Après l’incendie de Lubrizol, une cellule psychologique accessible à tous, à Rouen

Après l’incendie de Lubrizol, une cellule psychologique accessible à tous, à Rouen

Une cellule psychologique, ouverte depuis mardi 1er octobre, est accessible à tous sans obligation de rendez-vous.

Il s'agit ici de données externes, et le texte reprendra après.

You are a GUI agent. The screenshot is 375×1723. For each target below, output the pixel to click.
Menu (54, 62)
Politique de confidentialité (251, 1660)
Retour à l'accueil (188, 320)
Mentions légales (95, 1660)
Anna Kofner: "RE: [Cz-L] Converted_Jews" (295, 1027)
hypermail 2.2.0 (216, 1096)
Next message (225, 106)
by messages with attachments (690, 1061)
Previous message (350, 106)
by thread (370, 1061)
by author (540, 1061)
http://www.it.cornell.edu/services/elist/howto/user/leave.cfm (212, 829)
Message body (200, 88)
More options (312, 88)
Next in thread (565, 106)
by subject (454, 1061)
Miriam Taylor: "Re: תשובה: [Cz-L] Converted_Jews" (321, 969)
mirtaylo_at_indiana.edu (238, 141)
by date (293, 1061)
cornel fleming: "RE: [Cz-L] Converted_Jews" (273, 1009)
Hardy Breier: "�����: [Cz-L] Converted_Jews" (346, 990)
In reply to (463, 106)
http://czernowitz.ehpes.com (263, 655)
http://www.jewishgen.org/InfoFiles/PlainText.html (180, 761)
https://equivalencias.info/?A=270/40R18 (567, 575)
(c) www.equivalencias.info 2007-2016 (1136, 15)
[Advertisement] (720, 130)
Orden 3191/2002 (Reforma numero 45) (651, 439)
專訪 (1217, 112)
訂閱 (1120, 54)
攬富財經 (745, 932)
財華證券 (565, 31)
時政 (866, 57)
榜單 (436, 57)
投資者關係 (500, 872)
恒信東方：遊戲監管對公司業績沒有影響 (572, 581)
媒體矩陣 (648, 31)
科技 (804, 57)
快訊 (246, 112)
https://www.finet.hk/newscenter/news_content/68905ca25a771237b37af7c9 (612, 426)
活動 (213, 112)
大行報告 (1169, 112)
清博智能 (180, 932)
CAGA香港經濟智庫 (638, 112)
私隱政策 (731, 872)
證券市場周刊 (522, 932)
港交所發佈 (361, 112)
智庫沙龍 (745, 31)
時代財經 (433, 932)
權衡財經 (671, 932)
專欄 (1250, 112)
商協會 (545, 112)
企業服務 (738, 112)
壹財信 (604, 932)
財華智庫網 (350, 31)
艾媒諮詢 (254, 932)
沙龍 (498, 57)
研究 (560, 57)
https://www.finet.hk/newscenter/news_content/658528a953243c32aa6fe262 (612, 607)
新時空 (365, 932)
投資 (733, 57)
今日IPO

Une cellule psychologique, ouverte depuis mardi 1er octobre, est accessible à tous sans obligation de rendez-vous. (©Manon Leterq/76actu)

Chaque jour, ils sont des dizaines à se rendre au centre municipal Charlotte-Delbo situé rue Roger-Besus à Rouen (Seine-Maritime), qui accueille une cellule psychologique depuis le mardi 1er octobre 2019.

Sur place, psychiatres, psychologues, infirmiers et volontaires de la Croix Rouge reçoivent les riverains angoissés après l’incendie de l’usine Lubrizol, jeudi 26 septembre 2019. 

Pour Christian Navarre, psychiatre et responsable de la cellule d’urgence médico-psychologique de Seine-Maritime, il n’est pas question de faire de la thérapie, mais seulement de discuter avec les « citoyens », qui ne sont pas des « patients » : 

Ici, c’est un accueil psychologique citoyen. Les gens viennent parler de leurs inquiétudes, sur les odeurs ou les choses qu’on leur annonce. Nous n’avons pas de réponse à leur apporter. Nous sommes juste là pour les aider à faire face à leur stress, pour continuer à vivre.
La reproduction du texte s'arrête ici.